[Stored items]
[Start of section]
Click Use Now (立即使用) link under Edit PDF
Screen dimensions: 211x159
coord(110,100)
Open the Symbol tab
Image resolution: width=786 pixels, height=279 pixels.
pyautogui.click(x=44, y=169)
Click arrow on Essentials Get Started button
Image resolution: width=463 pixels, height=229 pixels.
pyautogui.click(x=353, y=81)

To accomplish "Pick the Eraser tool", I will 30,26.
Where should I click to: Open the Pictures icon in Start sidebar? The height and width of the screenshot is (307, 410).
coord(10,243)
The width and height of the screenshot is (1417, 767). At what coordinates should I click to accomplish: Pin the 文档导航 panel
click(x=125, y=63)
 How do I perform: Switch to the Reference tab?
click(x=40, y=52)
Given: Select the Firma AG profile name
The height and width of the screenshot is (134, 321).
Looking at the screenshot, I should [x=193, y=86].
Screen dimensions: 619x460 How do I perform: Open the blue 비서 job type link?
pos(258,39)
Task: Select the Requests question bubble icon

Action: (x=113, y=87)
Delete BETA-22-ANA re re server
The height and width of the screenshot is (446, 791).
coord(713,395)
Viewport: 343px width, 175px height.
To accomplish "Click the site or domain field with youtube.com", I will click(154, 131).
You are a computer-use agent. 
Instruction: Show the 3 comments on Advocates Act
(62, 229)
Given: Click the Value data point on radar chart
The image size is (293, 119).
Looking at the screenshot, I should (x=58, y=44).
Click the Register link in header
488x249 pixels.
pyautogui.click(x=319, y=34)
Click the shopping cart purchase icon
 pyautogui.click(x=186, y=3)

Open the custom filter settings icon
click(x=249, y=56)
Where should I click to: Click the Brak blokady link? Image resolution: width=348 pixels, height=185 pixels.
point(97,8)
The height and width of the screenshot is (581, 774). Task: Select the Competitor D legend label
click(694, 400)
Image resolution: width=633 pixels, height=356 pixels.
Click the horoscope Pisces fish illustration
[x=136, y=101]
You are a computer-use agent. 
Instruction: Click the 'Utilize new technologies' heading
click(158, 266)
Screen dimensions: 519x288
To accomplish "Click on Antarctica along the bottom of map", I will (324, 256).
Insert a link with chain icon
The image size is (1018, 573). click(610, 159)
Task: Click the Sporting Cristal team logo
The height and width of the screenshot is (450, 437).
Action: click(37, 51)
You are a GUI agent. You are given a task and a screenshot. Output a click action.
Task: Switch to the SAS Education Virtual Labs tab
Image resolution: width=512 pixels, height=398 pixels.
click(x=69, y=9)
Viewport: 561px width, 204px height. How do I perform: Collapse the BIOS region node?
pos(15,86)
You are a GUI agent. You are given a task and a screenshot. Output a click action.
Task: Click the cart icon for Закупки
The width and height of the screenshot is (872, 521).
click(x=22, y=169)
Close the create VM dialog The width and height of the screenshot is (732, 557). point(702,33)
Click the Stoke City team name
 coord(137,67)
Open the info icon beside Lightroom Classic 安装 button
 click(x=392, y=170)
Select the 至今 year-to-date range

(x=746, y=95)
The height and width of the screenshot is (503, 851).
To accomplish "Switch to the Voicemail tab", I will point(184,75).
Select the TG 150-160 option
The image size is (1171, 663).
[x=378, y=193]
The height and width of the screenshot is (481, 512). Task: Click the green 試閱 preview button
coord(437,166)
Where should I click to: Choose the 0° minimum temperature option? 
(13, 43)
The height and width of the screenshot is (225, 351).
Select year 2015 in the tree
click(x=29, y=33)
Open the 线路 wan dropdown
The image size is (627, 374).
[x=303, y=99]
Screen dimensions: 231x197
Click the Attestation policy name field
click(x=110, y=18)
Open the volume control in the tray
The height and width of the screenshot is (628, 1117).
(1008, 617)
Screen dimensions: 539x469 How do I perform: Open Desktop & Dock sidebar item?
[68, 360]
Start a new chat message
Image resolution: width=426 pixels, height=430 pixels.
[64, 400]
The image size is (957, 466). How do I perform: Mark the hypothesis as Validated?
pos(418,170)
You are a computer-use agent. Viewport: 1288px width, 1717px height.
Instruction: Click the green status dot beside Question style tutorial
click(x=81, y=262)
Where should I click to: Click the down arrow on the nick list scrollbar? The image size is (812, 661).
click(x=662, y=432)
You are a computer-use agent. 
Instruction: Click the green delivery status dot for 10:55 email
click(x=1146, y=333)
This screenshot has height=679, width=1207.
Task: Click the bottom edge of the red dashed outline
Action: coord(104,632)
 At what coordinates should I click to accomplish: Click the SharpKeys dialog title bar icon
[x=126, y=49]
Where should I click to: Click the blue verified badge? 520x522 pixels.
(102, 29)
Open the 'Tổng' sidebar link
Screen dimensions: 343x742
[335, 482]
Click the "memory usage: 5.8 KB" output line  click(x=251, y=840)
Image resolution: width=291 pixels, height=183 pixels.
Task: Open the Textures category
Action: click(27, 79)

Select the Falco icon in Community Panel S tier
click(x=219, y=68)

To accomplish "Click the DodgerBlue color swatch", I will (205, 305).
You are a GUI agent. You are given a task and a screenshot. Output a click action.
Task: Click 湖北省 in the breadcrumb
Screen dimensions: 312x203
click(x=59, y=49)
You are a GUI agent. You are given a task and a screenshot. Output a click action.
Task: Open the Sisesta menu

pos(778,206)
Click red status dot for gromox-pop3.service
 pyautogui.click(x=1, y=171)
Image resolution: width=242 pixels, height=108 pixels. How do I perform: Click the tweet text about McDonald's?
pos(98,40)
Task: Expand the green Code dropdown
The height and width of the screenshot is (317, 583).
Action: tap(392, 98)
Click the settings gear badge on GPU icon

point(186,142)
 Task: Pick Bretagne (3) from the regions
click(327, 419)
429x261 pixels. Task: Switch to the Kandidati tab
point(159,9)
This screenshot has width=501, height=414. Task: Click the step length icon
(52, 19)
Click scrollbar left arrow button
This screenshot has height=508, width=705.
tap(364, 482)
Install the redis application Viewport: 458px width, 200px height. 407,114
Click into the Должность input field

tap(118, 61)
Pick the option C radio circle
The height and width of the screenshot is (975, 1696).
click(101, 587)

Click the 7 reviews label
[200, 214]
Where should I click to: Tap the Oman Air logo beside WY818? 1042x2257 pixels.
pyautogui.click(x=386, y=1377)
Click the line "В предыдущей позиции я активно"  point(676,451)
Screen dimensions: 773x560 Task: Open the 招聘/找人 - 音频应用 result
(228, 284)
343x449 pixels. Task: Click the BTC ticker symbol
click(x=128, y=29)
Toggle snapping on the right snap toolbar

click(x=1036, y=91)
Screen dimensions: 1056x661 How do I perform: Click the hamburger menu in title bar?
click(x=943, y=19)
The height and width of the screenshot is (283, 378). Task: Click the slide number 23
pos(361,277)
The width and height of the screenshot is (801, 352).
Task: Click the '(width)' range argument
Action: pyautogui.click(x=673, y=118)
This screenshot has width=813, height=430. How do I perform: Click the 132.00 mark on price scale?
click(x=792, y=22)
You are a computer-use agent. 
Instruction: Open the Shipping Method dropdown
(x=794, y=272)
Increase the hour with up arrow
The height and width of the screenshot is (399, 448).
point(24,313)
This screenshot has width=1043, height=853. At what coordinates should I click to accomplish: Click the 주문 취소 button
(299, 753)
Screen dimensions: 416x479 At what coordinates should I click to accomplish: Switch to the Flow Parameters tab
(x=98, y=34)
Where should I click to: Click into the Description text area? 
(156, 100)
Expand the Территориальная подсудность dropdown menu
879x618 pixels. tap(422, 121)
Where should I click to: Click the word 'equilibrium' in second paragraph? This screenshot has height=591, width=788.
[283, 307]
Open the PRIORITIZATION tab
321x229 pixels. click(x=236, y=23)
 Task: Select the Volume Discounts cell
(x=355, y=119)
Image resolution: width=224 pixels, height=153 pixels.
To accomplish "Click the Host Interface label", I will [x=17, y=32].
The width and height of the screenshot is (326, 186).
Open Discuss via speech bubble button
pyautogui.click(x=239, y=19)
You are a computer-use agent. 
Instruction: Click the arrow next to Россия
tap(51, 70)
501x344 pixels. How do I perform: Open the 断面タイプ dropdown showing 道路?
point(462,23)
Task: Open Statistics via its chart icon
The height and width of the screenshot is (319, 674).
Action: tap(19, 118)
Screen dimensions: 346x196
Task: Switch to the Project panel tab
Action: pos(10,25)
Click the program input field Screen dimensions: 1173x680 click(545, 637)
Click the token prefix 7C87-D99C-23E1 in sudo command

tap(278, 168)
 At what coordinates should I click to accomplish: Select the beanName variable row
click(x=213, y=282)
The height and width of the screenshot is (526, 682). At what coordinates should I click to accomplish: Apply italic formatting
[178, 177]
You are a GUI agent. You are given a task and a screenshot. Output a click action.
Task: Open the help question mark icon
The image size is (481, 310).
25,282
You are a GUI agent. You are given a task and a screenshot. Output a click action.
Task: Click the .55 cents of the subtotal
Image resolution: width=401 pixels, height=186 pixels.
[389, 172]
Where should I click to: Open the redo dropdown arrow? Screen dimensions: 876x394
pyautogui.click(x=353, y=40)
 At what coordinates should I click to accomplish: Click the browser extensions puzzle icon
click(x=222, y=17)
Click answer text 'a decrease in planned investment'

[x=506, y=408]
[End of section]
■ What needs to be done
Find every line of the data above that holds the word "chart", then state how many there are and nothing else.

■ Solution to this task
2